Morgan describes the organ as ringing with "'incredible clarity' and 'dark color'". It is able to "reproduce the sound of Baroque music as authentically as possible". In 2005 Morgan performed the complete organ works of Dieterich Buxtehude during a series of recitals, eight hours in all, to celebrate the organ's 20th anniversary. During the 2009–2010 season, Morgan commemorated the 25th anniversary of the Fisk-Nanney organ and his 10th year at Stanford in a concert series of the complete organ works of Johann Sebastian Bach, which took 18 hours to complete.

The side chapel houses the Katherine Potter-Brinegar organ, a one-manual Renaissance-style instrument built by Paul Fritts and modeled after the work of the 17th-century German organbuilder Esias Compenius. Built in 1995, it "further enhances" the diversity of the church's musical capacity. It has eight stops, of which three are reeds. The majority of its pipework is made of wood. The organ can be moved easily to different locations in the building with the aid of hidden retractable wheels.

The continuo organ built by Martin Pasi of Roy, Washington was acquired in June 2001. It contains three stops. The case and most of its pipes are made of walnut, and the keys are made of English boxwood and ebony.

In 2010 the church received on long-term loan a five-rank Tudor-style organ built by Hupalo and Repasky Pipe Organs. It is a recreation based upon the work of Martin Goetze and Dominic Gwynn of Nottinghamshire, England and the finding in 1995 of a few pieces of a Tudor organ. Few English organ survives from the sixteenth century and this is one of only two five-rank Tudor-style organs in the world.

Services and facilities

Although the Stanfords were religious and viewed "spiritual and moral values as essential to a young person's education and future citizenship", they were not formally committed to any Christian denomination. As a result, Jane Stanford decreed, from the beginning of Stanford Memorial Church's history, that the church be non-denominational. She believed that adopting this philosophy would "serve the broadest spiritual needs of the university community". The church's first chaplain, Charles Gardner, declared on the day of its dedication that the church's goal was to serve the spiritual needs of the university in a non-sectarian way. The Stanfords' goal was that moral instruction would occur at the church, as demonstrated in the inscriptions carved into its walls, which was influenced by the late 19th-century liberal Protestantism they embraced. As former Stanford chaplain Robert C. Gregg states, "The Stanfords sought to protect free intellectual inquiry—in classroom, laboratory, and church—from any interference prompted by the caution or dogmatism of religious authorities".

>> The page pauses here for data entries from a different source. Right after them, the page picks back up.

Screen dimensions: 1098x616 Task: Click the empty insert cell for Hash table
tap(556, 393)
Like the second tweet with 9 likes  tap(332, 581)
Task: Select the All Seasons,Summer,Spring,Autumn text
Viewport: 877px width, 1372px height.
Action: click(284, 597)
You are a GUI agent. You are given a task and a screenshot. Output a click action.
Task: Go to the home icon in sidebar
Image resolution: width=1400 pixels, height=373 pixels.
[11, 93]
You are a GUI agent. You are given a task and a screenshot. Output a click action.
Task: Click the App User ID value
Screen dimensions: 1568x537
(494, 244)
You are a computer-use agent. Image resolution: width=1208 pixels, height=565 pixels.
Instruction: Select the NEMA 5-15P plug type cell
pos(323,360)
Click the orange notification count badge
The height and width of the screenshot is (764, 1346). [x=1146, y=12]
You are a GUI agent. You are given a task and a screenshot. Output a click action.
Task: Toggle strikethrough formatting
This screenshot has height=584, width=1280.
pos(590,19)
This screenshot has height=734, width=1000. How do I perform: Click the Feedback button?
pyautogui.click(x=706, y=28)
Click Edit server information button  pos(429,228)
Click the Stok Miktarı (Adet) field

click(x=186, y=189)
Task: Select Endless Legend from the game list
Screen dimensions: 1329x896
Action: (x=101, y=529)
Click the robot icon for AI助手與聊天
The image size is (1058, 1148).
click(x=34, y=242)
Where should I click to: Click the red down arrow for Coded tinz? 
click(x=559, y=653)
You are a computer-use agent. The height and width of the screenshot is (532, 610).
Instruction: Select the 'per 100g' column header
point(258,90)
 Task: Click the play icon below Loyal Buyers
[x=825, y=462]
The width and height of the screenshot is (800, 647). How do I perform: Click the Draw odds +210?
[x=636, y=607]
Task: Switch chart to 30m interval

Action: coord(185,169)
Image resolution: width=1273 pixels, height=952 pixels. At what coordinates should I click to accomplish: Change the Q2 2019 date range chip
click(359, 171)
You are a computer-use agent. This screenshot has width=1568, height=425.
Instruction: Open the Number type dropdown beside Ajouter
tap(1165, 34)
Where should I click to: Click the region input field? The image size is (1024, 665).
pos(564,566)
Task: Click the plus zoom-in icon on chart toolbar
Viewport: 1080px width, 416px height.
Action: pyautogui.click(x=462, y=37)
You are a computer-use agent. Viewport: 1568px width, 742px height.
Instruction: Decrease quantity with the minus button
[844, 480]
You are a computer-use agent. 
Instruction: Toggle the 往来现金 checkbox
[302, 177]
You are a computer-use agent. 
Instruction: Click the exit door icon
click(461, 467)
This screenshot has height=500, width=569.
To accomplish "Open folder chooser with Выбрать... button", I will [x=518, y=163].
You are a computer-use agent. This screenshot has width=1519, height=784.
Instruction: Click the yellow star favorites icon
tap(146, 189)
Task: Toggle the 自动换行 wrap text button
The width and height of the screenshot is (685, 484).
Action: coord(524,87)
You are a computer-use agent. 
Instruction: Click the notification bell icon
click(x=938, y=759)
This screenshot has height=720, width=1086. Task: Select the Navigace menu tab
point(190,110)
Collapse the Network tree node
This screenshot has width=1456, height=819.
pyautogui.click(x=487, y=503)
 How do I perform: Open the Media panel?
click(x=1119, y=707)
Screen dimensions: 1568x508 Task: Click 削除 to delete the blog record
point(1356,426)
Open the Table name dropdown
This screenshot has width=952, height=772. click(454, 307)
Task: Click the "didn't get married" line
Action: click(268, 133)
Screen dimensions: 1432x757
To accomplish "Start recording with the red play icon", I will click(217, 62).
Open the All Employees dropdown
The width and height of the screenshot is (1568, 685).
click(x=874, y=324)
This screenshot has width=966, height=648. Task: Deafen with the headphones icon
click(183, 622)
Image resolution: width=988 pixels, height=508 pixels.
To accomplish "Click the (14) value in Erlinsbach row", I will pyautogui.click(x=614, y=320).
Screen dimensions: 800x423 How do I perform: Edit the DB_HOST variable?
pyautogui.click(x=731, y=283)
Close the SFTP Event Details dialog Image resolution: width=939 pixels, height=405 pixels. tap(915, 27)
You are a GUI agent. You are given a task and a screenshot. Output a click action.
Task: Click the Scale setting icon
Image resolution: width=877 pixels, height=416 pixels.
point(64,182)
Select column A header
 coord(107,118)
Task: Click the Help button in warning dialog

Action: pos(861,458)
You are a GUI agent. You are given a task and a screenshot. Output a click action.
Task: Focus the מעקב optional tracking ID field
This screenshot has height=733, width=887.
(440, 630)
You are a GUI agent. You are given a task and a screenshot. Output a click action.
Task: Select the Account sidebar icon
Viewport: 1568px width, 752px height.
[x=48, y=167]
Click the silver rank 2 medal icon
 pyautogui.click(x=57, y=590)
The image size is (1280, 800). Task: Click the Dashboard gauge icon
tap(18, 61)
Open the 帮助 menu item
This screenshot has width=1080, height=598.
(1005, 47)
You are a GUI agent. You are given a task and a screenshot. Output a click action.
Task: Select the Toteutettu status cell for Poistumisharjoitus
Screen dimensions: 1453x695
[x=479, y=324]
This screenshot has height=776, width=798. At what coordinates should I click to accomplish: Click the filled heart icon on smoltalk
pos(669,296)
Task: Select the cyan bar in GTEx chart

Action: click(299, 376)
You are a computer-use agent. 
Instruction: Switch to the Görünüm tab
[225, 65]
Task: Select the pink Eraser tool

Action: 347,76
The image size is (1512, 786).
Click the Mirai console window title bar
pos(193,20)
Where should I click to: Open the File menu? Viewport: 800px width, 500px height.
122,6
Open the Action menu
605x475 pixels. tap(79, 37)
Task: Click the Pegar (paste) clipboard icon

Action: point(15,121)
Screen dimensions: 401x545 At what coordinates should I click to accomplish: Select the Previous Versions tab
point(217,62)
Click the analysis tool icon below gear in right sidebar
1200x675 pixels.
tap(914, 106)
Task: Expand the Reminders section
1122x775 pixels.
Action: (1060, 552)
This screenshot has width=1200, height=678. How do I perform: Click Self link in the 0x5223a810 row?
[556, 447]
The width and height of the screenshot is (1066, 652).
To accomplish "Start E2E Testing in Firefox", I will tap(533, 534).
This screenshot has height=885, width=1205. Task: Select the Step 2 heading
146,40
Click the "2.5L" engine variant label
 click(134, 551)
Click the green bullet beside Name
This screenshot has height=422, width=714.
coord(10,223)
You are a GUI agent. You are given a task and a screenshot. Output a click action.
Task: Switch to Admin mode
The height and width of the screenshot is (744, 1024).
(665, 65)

Stanford Memorial Church was the earliest interdenominational church on the west coast of the U.S. and has remained "among the most prominent". Multi-faith services are held at Stanford Memorial Church, in addition to denominational and non-denominational Christian services. As many as 150 weddings take place in the church each year as well as many memorial services for people affiliated with the university. Members of the university community use it for "quiet, for reflection, and for private devotions". The church also hosts frequent musical performances from Stanford's own choirs and orchestra, as well as visiting groups such as the vocal ensemble Chanticleer. Catholic masses are held in the church several times a week. Offertories at the principal Sunday services are donated to local charitable organizations.